A knee-jerk reaction, no doubt (hey, given that I am asked for my knee jerk reactions to many things on BTSC’s Final Score, I get it), but it’s likely not true.

How can the organization be much more convinced about Dobbs’ future than it is about Rudolph’s at this stage of the game?

It was a year ago at this time that Dobbs was the draft darling--the actual rocket scientist who charmed Jon Gruden at his QB camp.

Today, he has no chance at being Roethlisberger’s heir apparent? It’s all about Rudolph the red nosed QB (blame my brother for that)?

I think what the Rudolph selection--along with those of Jones and Dobbs--demonstrates is that replacing a franchise quarterback on the fly is no small task.

Heck, it’s no small task when a team has the top overall selection, as the Browns might find out yet again.

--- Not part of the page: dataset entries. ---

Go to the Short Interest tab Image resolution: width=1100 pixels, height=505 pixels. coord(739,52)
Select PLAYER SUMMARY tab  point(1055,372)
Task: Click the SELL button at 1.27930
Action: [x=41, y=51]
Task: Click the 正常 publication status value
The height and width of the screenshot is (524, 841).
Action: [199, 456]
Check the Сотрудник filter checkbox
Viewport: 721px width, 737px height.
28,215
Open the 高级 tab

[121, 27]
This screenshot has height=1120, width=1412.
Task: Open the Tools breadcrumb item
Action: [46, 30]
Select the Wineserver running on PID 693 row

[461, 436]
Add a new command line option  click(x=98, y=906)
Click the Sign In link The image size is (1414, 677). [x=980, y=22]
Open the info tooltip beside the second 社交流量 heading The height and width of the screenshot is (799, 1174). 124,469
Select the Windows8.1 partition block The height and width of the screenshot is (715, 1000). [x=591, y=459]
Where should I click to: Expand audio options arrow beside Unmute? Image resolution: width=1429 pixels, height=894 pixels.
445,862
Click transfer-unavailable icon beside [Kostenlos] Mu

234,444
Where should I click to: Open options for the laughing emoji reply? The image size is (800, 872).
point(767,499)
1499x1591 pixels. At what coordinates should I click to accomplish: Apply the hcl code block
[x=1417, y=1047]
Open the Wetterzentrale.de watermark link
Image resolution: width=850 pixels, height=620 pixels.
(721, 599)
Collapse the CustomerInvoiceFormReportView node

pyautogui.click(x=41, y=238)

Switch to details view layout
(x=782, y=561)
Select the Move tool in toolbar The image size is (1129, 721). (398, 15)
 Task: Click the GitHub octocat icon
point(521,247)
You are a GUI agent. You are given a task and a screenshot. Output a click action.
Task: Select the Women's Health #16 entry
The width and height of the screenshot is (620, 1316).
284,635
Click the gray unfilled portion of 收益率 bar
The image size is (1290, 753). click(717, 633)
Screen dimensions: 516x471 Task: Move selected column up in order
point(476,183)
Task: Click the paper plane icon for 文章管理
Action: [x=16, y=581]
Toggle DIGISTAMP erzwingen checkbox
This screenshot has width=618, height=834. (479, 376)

While many folks believe you replace a franchise quarterback with a first-round pick (history tells us, the higher you pick him in the first round, the better chance he has of becoming a starter), others subscribe to the theory that you draft one in the middle rounds each year with the hopes that you’ll catch lightning (or Tom Brady or Russell Wilson) in a bottle.

I must admit, after the selection of Rudolph on Friday night, I haven’t been this excited about the Steelers drafting a quarterback since, well, Roethlisberger, some 14 years ago. And after watching his interview on the other night, I love his confidence and demeanor (he feels he’s the best quarterback in this year’s class).

Therefore, I wouldn’t be surprised if Rudolph does become the legit heir to Roethlisberger’s throne.

But Rudolph is also a third-round pick, one whose draft profile suggests he has the “potential of becoming an average to below average starter in the league.”

So, it also wouldn’t surprise me if the Steelers used another third or fourth-round pick on a quarterback in the 2019 NFL Draft.

Finding an heir apparent ain’t easy, so you might as well collect as many as possible before the king finally decides to vacate his throne.